Ein Lob des Unbe­ha­gens

Ein einfache Geschichte. Ein Mann und eine Frau in einem bran­den­burger Dorf. Vater, Mutter, Kind, Fami­li­en­glück, fast ein Krip­pen­spiel. Unschuld zwischen Einbauküche und frei­wil­liger Feuerwehr, ein eher enges Klein­bür­ger­da­sein. Dann gibt es noch eine Frau. Ein Blick zuviel, Ehebruch, Schuld­ge­fühle, er kann sich nicht entscheiden, alles kommt raus und er will sich erschießen – so einfach ist das.

So einfach? Die Einfach­heit, die vermeint­liche vor allem, ist in Valeska Grise­bachs zweitem Film (Sie debü­tierte mit Mein Stern) auch ein Versteck. Es gibt gleich mehrere Fallen, in die hinein­zu­tappen einen Sehnsucht verleitet. Die größte ist die Falle der Banalität und des Realismus. Grisebach hat mit Laien gear­beitet, und ihre Figuren sind nach herkömm­li­chen Maßstäben nicht schön und schon gar nicht glamourös. Zudem reden sie daher, wie ihnen auf dem Land der Schnabel gewachsen ist, nicht in ganzen Sätzen, wie sie akade­misch geschulte Dreh­buch­au­toren gern aufschreiben, sondern in kurzen Satz­bruch­s­tü­cken – wenn sie denn überhaupt reden, denn meist sind Grise­bachs Figuren maulfaul und stur und spröde.
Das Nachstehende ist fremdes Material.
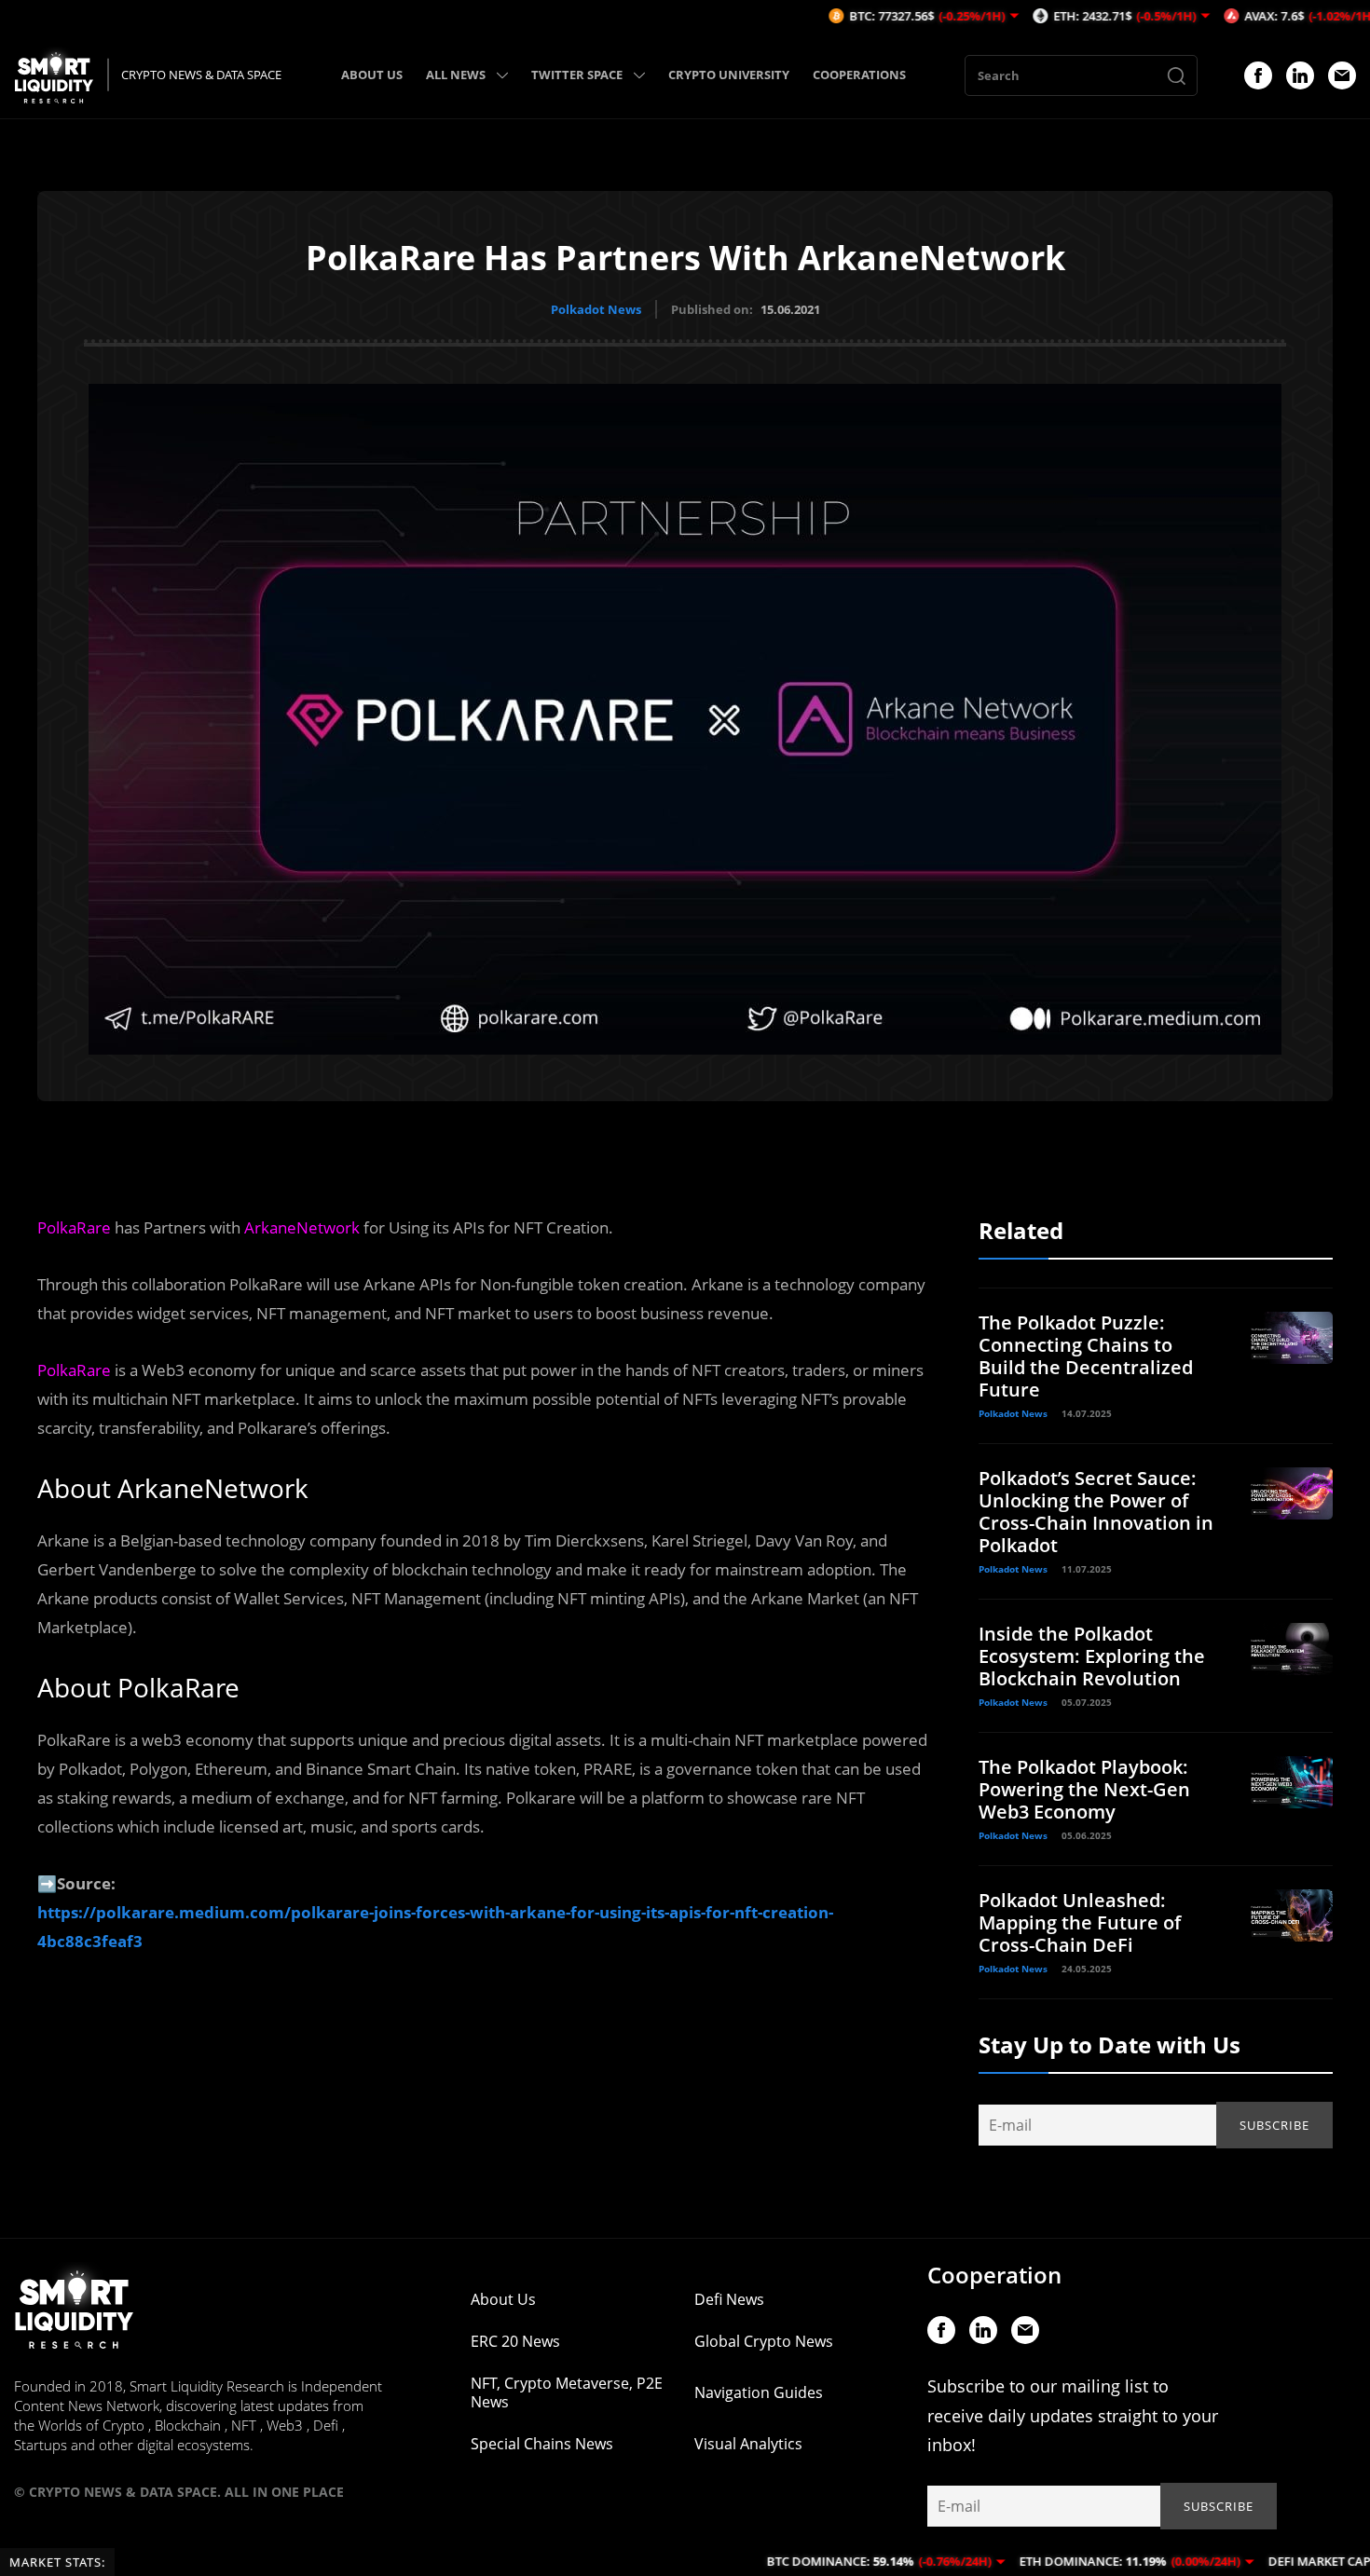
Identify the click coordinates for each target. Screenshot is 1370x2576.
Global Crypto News (763, 2341)
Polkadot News (596, 309)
Die implizite Behaup­tung, dass das darum aber alles »ganz realis­tisch« sei und dass »normale« oder »einfache« Menschen »so sind«, die großen Gefühle jedermann, nicht nur Schöne und Reiche, berühren können, und ihr Recht auch ohne große Insze­nie­rung brauchen, ist die erste Falle, die der Film bereit­hält. Denn das ist eine Selbst­ver­s­tänd­lich­keit, die, zuende gedacht, nur darüber hinweg täuscht, dass die ober­fläch­liche Schlicht­heit hier auf sehr genau kalku­lierter Reduktion beruht, dass sie von Grisebach mit viel Sorgfalt herge­stellt ist. Manche Dialoge sind so künstlich wie es sich für Kunst gehört. Ihre Laien hat sie gecastet wie andere Regis­seure auch, nur dass sie nicht zwischen 200 Kartei­karten der Schau­spiel­agen­turen entschied, sondern 200 Menschen auf der Straße ansprach.

Ruhig und episch ist auch der Ton der Kamera. Die 1968 geborene Regis­seurin ist spätes­tens, nachdem Sehnsucht im Berlinale-Wett­be­werb lief und zumindest bei der auslän­di­schen Presse gefeiert wurde, einer der Stars der »Berliner Schule«, jener losen Gruppe junger deutscher Filme­ma­cher, die in der Haupt­stadt versuchen, ein Kino mit strengen Kunst­an­spruch jenseits der üblichen Konven­tionen zu machen und die sich nicht den Zwängen des Unter­hal­tungs­kinos oder des Fern­se­hens unter­werfen. Bei allen Unter­schieden im Detail eint diese Regis­seure eine Kamera, die nie forciert, die ganz genau beob­achtet, die in einem Raum, auf einer Figur verharrt und der Verzicht auf ein Erzählen über das Stil­mittel des Film­schnitts.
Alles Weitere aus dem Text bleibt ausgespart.